▸ **EXERCISE PROMPT**: Render each line of the records below as one string in a JSON list, skipping blank lines. Leave the pictures out of your answer.

Entries from a dataset:
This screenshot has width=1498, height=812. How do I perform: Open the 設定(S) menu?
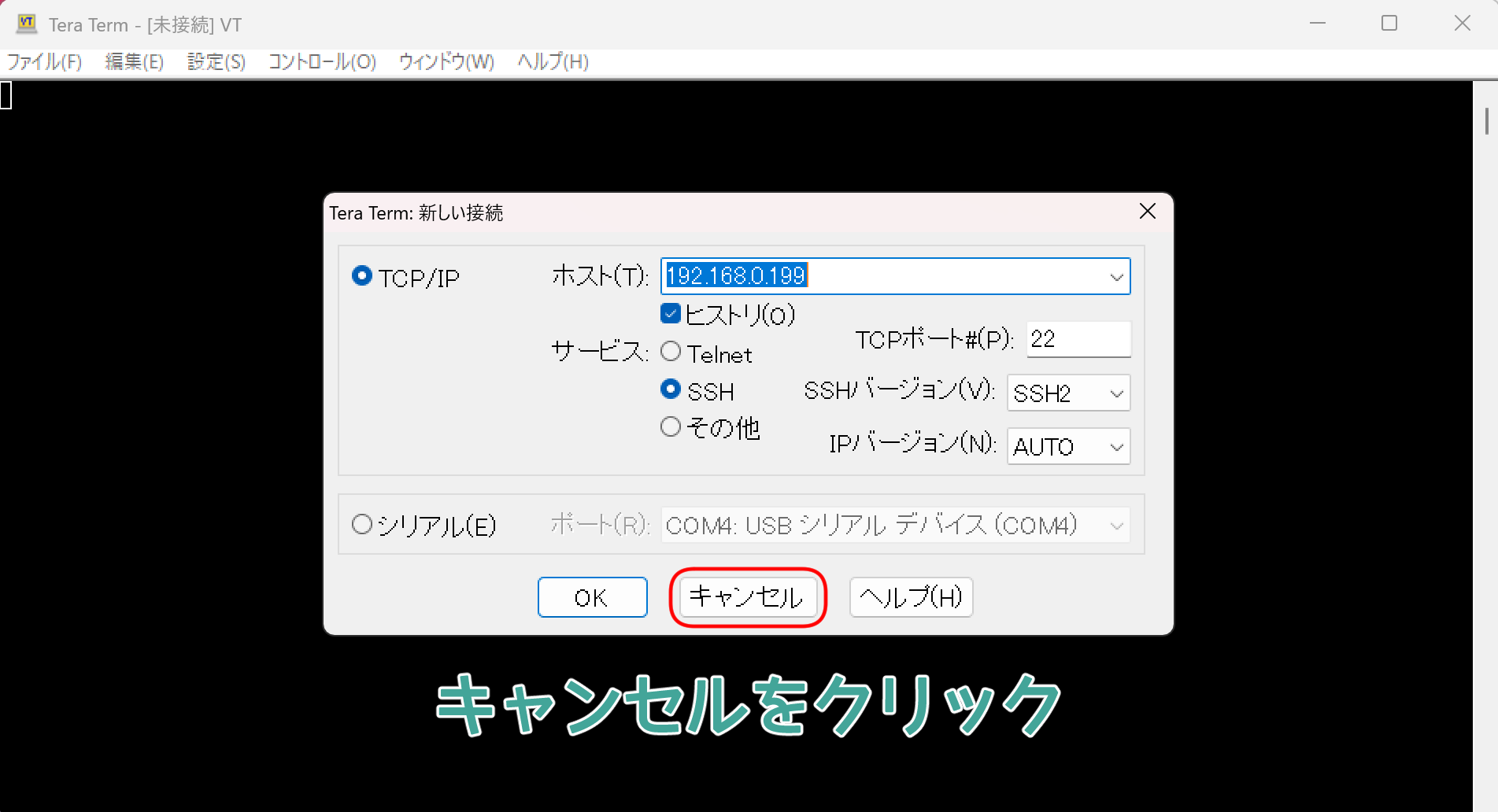[x=216, y=62]
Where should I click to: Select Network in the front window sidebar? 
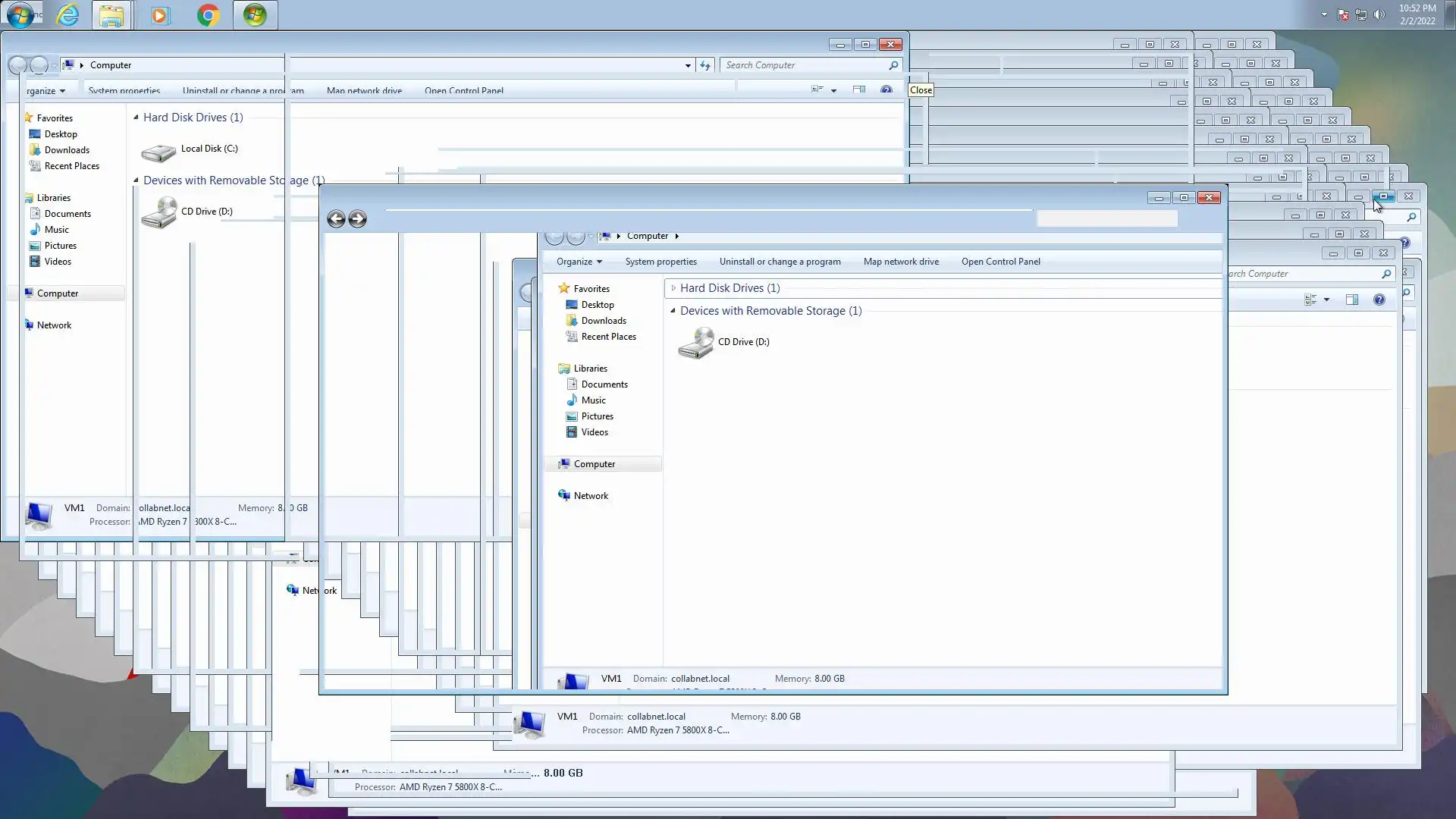[591, 496]
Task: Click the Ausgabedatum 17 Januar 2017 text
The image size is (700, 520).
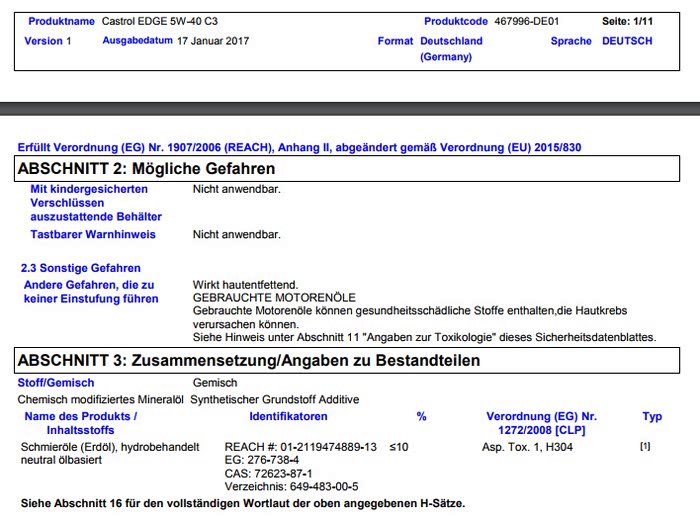Action: click(213, 41)
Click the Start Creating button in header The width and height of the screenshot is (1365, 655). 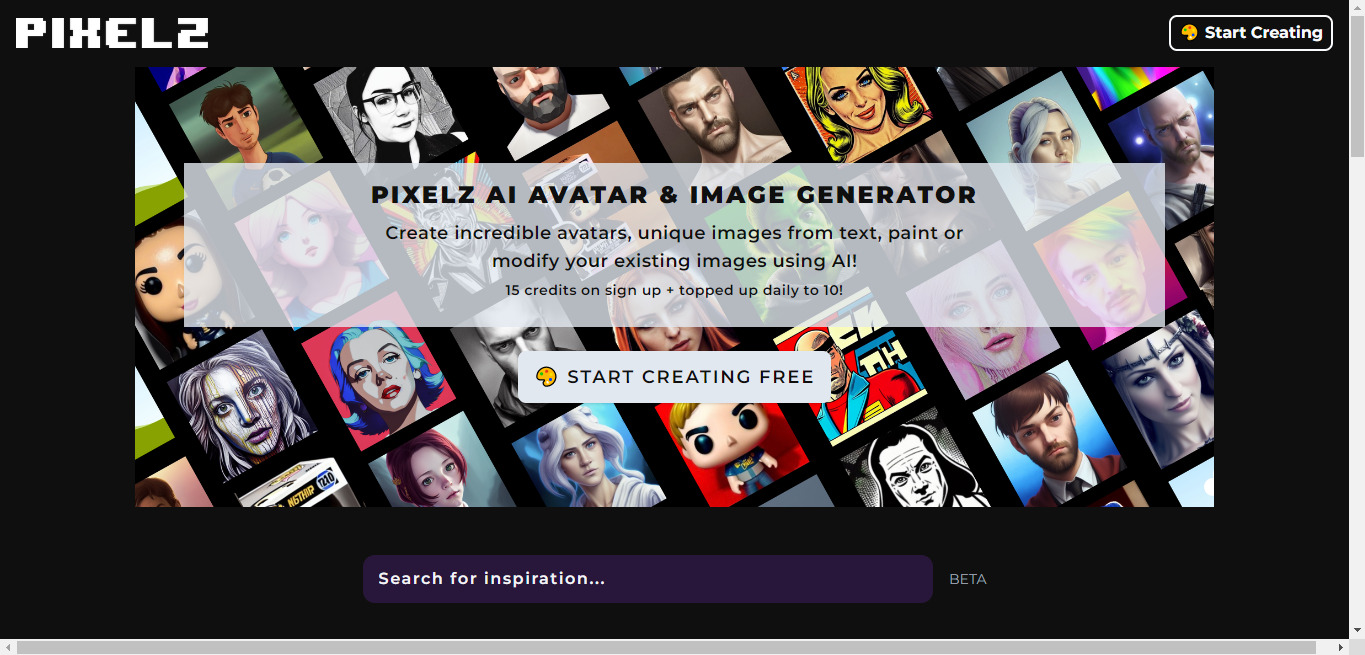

▸ **OUTPUT OF THE TASK**:
[
  "This screenshot has width=1498, height=812. How do I perform: Open the 設定(S) menu?",
  "[x=216, y=62]",
  "Where should I click to: Select Network in the front window sidebar? ",
  "[591, 496]",
  "Task: Click the Ausgabedatum 17 Januar 2017 text",
  "The image size is (700, 520).",
  "Action: click(213, 41)",
  "Click the Start Creating button in header The width and height of the screenshot is (1365, 655). "
]